From amusement parks to aquariums, adorable and bustling downtowns to delicious meals, it has something for everyone. Plus, Gatlinburg has a great sense of humor.
You probably didn’t know it was named after the most hated man in town, according to local proprietor Chalet Village.
“Before it was known as Gatlinburg, our Smoky Mountain city was named White Oak Flats,” the cabin gurus explain, adding that Radford Gatlin then founded a post office in his general store, leading people to begin calling the city “Gatlinburg.”
However, “Although the city bears his name, Gatlin was hated by his neighbors for feuding with the Ogles [a prominent family] and supporting the Confederacy in the Civil War.”
I mean, anywhere with that much drama right in the name just has to be good … and it is. Let’s take a look at what to do there, when to go, and how to save money wherever possible. Because this trip is totally worth it.

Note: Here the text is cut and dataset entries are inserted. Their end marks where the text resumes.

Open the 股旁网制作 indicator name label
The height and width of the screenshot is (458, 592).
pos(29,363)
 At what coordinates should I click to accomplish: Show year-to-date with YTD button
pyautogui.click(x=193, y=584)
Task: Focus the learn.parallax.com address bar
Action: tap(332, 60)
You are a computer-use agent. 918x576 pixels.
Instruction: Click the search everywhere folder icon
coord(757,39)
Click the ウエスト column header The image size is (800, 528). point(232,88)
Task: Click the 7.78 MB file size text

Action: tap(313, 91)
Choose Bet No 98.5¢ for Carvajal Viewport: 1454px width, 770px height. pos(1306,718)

Average Trip to Gatlinburg Cost in 2024
An average one-week trip to Gatlinburg for two people will cost around $3,500:
- Average Accommodation Cost: $100 per night
- Average Flight Cost: $400 per person
- Food, Drink & Activities: $125 per person, per day
- Transportation: $200 total
- Total Cost: $3,500
One of the best things about Gatlinburg is that, in addition to how fun it is, it’s located in the United States. That means no exchange rates, no European prices, no expensive rental cars, and no unforeseen international expenses (e.g. the price of “petrol” won’t shock you here … lol).
Plus, Tennessee has a lower-than-average cost of living for the United States, so your money will often go further than in your home state. A good rule of thumb is to plan to pay about as much in consumables as you would at home.
We will discuss in the following sections what to plan for flights, accommodations, activities, and transportation. That way, you can make the best plan for seeing Gatlinburg affordably!
Gatlinburg Trip Cost: Average by Item
No trip is ever the same as another. Your costs will vary according to the season, the activities you enjoy, how you dine, and who you’re with. Take the following averages with a grain of salt and budget up or down depending on where you want to spend your money.
Lodging in Gatlinburg is reasonably priced, sitting between $75 and $125 for decent hotels with amenities. If you want more character to your accommodations, plan on paying at the higher end of the spectrum, but a $100 per night budget is very reasonable.
Pro tip: nearby Pigeon Forge is also a vacation mecca, and it features more lodging than Gatlinburg does. If you’re planning your trip on short notice or simply want more options, check there.
It’s only 17 minutes away and you’ll still get all the opportunities you would in Gatlinburg. Just note that Gatlinburg, as a gateway to the Smokies, is the prettier choice with better views.
Gatlinburg is located firmly on the East Coast, which means your location will change how much you pay to get there quite a bit. From the West Coast – say, Los Angeles or Portland – you should plan on about $500 per person for a round-trip ticket.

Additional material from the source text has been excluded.